Reproduce every line of the records below word for word, leaving out the pictures.

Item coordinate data
━━━━━━━━━━

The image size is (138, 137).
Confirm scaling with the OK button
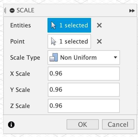(x=83, y=124)
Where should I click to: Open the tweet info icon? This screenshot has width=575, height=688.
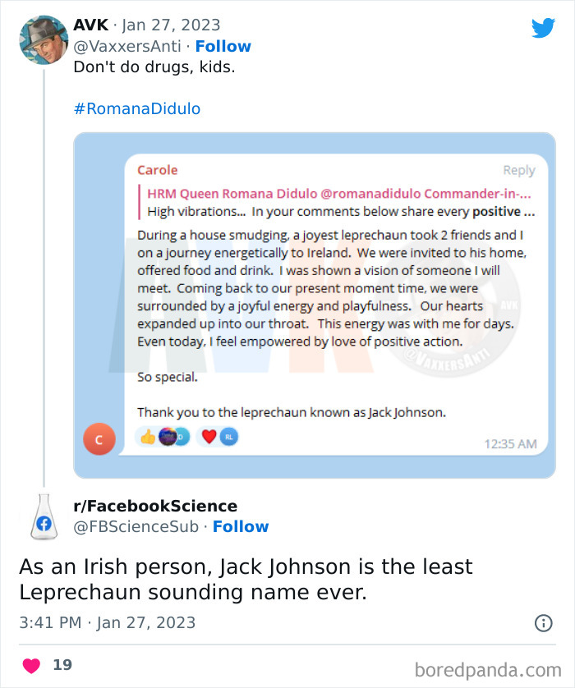point(543,623)
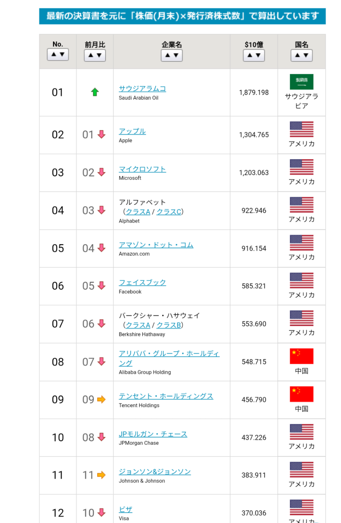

━━━━━━━━━━

**Solution**
The image size is (138, 137).
Confirm scaling with the OK button
(x=83, y=124)
Where should I click to: Open the tweet info icon? This screenshot has width=575, height=688.
point(543,623)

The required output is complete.